The Responsible Investment Coalition has little to offer in investment insight or responsibility
Last week, a student group called Responsible Investment at Harvard criticized the Harvard Management Company for investing in an index fund that partially invests in gun manufacturer Smith & Wesson. The organization has chosen its name rather unwisely, because their criticism shows an ignorance of how investments work and a lack of responsibility.

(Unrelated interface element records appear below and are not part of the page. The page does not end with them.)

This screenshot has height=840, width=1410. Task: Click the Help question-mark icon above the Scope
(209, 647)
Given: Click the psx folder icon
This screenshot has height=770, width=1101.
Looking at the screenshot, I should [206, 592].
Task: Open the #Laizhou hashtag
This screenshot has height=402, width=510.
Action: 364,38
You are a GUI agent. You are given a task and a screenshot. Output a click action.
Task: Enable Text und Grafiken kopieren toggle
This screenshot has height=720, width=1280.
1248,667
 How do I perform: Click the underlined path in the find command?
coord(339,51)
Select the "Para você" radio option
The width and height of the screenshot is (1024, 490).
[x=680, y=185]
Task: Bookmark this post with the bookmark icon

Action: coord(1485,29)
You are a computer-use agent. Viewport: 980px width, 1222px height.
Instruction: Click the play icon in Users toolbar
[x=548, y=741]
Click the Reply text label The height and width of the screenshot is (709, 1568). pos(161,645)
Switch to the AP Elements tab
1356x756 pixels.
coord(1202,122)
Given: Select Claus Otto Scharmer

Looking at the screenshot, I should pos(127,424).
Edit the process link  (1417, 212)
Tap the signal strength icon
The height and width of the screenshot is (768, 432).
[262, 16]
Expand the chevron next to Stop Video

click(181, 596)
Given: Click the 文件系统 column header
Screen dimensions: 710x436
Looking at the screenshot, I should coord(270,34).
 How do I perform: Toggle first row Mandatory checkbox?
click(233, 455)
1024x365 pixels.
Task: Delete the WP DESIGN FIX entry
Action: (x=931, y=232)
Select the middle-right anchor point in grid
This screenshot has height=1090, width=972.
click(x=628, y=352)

First, the group was factually incorrect to call for Harvard to “sever financial ties” with gun manufacturers because Harvard has no financial ties to gun manufacturers. The morally dubious fund in question is iShares Russell 2000 Index Fund, an index fund that tracks the performance of 2,000 small-cap American companies indiscriminately. According to the prospectus of the exchange-trade fund, HMC is not a stakeholder of Smith & Wesson until it chooses to redeem its share in the ETF, a process that HMC is not qualified to do. The most that the group can claim is that Harvard’s endowment “gains exposure to Smith & Wesson’s price movement.” Also, even if Harvard owns stock in a company, it does not mean that Harvard’s money is supporting the company’s operations. Since Smith & Wesson is unlikely to raise capital in the future, both the ownership of the stock and price of the stock are irrelevant to the company’s daily operation. Claiming that Harvard’s money will “support the manufacture and production of assault weapons” is vast hyperbole and shows the group’s lack of understanding of the investment process.
The group’s call also lacks a sense of responsibility toward the University. Assuming that exposing Harvard’s endowment to gun manufacturer stock price movement is “symbolic of support for the industry,” one must wonder the extent of Harvard’s mortal sin. Since Harvard has about $2.8 million invested in the ETF fund and the fund allocates 0.5 percent of its investment in Smith & Wesson, Harvard’s exposure to Smith & Wesson is only $14,000. Divesting from the iShares Russell 2000 ETF, however, will be costly, because small-cap stocks generally perform better than the broader market.
Admittedly, there are socially responsible alternatives to the iShares Russell 2000 ETF, but all such alternatives consistently report dismal returns. All 14 small-cap funds in the SocialFund database performed worse than iShares Russell 2000 ETF since their inception, and five of the 14 are among the bottom 15 percent of all small-cap funds. Even if these funds do as well as iShares Russell 2000 in the future, their expense ratios are at least one percent higher than that of iShares Russell 2000. HMC will pay $30,000 more every year to manage the same small-cap exposure, equivalent to a one percent salary increase for 60 Harvard Union of Clerical and Technical Workers staff earning average salary.
Gun manufacturers are just one kind of investment targeted by Responsible Investment at Harvard, yet I am already concerned with their methodology for choosing divestment targets. Among the many externalities and injustices stemming from capitalism, the group has focused on a politically controversial issue with a convoluted connection to a small part of Harvard’s endowment. Perhaps the group’s goal is not to maximize Harvard’s endowment, but to promote a particular political stance in a controversial national debate (disclosure: I have no position on gun control). Even if we strongly agree with the politics, we should be skeptical about the practical gains of expressing these beliefs with respect to Harvard’s endowment. We must recognize that, contrary to what was suggested on the Undergraduate Council referenda last semester, it is unlikely that divestment will “avert environmental crisis” or invest “for positive social impact.” It would merely allow us to feel good about ourselves.
Although I have no objection to taking pride in the University’s investment practices, I believe the divestment movement needs to make a much stronger case for its recommendations. First, the movement must establish how Harvard’s investment in an industry can cause harm to society, not just why the industry itself is harmful. Second, the group needs to decide whether the social benefit from divestment is justified by its impact on Harvard’s ability to conduct academics and support staff, perhaps with help from the Vice President of Sustainable Investing. Before the divestment movement investigates such costs and benefits in a rigorous way, it is no more than a feel-good campaign relying on popular sentiments.
Jonathan Z. Zhou ’14 is an applied mathematics concentrator in Eliot House. His column appears on alternate Wednesdays.
Correction: March 26
An earlier version of this article incorrectly stated Harvard’s indirect investment in Smith & Wesson as $1,400. In fact, the figure is $14,000.